Friedrich Wilhelm Nietzsche was a philosopher who advocated the rich, elite and powerful and was against the mechanisms of the church who he saw as shackling people with guilt and shame. His ideas and beliefs have been manipulated and absorbed into Conservative and Republican Party policies: namely that the elite and powerful are above common people; they should not be judged by the same moral compass as the herd (his word); charity and benevolence allow the weak to thrive instead of standing up for themselves; that the State should play a minimal role in peoples’ lives and they should be free to act.
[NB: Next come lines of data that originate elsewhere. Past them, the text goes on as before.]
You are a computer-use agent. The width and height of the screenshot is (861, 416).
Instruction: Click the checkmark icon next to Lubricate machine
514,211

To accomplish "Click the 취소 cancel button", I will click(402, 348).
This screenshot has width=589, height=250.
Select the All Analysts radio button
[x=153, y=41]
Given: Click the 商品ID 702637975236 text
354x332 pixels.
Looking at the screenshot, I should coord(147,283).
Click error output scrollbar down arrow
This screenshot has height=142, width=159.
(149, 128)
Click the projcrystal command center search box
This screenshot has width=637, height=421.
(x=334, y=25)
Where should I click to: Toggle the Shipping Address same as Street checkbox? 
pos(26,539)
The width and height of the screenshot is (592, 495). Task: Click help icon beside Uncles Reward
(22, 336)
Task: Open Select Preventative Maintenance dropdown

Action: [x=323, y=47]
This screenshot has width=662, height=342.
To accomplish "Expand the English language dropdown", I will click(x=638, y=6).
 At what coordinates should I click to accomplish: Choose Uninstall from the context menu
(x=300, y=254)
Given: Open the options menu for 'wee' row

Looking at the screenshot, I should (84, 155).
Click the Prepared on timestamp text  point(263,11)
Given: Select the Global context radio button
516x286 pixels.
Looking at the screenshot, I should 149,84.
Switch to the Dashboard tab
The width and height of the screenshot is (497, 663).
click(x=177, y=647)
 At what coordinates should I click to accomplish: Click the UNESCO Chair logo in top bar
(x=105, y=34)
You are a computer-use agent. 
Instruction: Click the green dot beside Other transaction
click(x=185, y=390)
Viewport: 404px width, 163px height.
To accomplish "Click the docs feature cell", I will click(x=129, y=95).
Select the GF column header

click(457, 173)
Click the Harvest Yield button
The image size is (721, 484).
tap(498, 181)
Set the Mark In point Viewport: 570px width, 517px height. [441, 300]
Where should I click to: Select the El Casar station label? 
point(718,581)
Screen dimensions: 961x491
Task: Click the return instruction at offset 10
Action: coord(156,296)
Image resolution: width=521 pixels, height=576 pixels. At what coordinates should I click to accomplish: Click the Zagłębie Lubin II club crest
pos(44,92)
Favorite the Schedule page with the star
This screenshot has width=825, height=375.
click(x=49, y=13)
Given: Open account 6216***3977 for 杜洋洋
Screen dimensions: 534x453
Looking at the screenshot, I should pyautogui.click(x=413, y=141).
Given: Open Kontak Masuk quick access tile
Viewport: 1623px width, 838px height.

He recoiled in horror at how the public received him, and how much his words had been manipulated by others. (This was before his sister adapted his writings into her own right-wing agendas, and before the Nazi party did worse). He was very much a supporter of law-abiding values, and was anti-anarchy.
He thought, (as many of the 19th century elite did), that you can judge the quality of people by their genealogy or background. Noble birth or lineage therefore was the epitome and common birth was seen as the ‘herd’. Nietzsche’s philosophies include:
- A disgust for the mindless social behavior of ‘common people’.
- Strong anti-Christian/anti-church views. The God is dead argument.
- A belief that the elite classes should not be subject to the same rules as common people.
- He thought that charity and kindness weakened humanity and was a subversion of the natural, survival-of-the-fittest order.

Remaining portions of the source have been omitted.